Non-stoichiometric oxides are used in a wide variety of applications including solid oxide fuel cells (SOFCs), lithium ion batteries (LIBs), gas sensors, and catalysis. Through the capacity of such materials to support large point defect concentrations, these functional oxides can readily store, transport, and exchange ions. An important consequence of this non-stoichiometry is a tendency toward chemomechanical coupling, particularly in the form of chemical expansion, or the coupling between material volume and defect concentration. Thin films of non-stoichiometric oxides are of particular interest in such device designs, given the potential for strain engineering. For example, it has been shown for several materials that tensile strain can increase the ionic conductivity or gas exchange reactivity for oxygen by up to an order of magnitude, potentially enabling enhanced device efficiency or decreased operating temperatures¹.

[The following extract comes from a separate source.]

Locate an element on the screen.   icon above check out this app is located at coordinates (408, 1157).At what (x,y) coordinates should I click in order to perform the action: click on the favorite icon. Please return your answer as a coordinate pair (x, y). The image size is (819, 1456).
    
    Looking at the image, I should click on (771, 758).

In electrochemical devices, chemical expansion can generate stress or strain that can lead to mechanical failure, and/or changes in mechanical properties including elastic moduli. Given the extreme environments and range of non-stoichiometric oxides in which chemical expansion can be expected, robust device design requires accurate, flexible, and rapid characterization of environmental conditions and materials that maximize (or minimize) chemical expansion in situ. However, methods used at present for characterizing chemomechanical expansion, such as dilatometry, synchrotron techniques, reflectometry, and others, are not amenable to thin films or are difficult to implement in standard laboratory settings.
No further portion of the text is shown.